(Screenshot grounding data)
┌──
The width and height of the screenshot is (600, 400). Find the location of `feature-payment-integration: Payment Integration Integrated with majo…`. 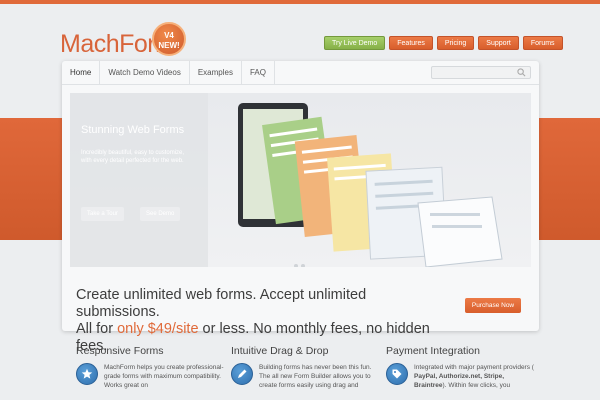

feature-payment-integration: Payment Integration Integrated with majo… is located at coordinates (461, 368).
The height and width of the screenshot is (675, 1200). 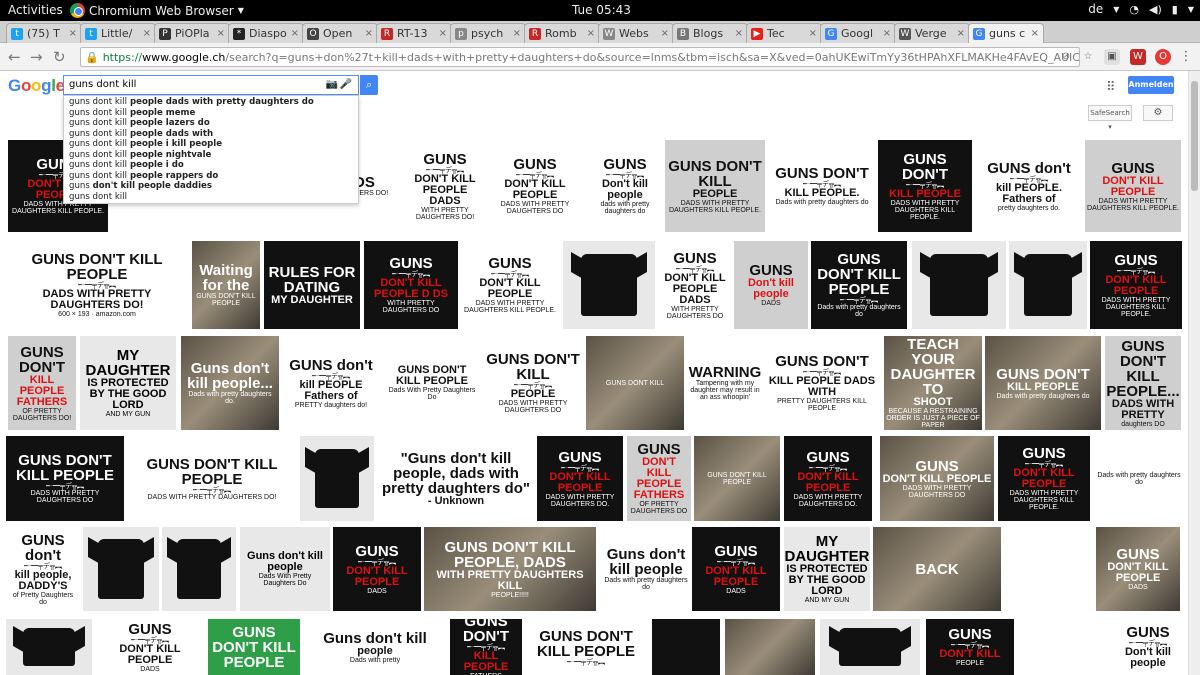 What do you see at coordinates (1158, 113) in the screenshot?
I see `settings-button: ⚙` at bounding box center [1158, 113].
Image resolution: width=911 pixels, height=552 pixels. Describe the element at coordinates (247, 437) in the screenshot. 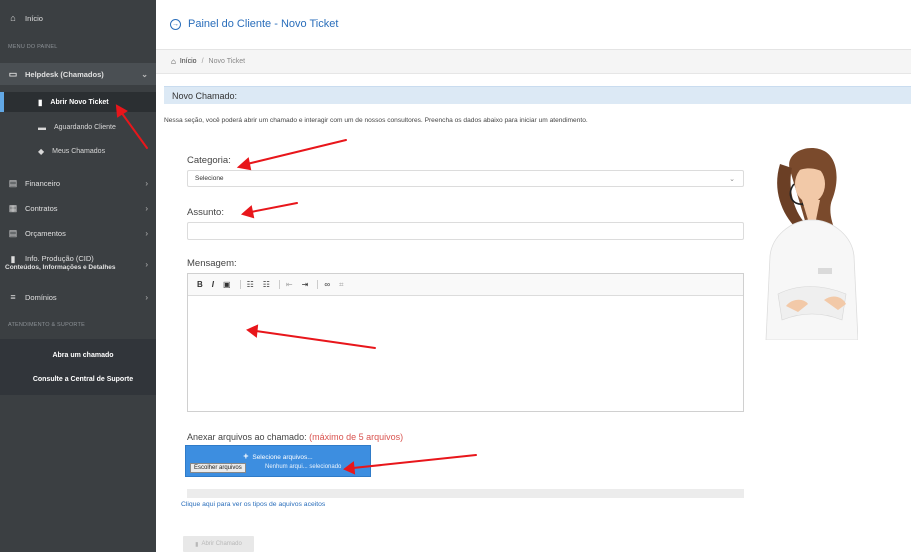

I see `attach-label-text: Anexar arquivos ao chamado:` at that location.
└──
**WORK REQUEST**
Rewrite the items from the start through the line that contains "coordinates (461, 368).", inclusive, with "screenshot" replaced by "image" and everything else unchanged. Leave the pictures out of your answer.

**COMPLETED TASK**
The width and height of the image is (600, 400). Find the location of `feature-payment-integration: Payment Integration Integrated with majo…`. 

feature-payment-integration: Payment Integration Integrated with majo… is located at coordinates (461, 368).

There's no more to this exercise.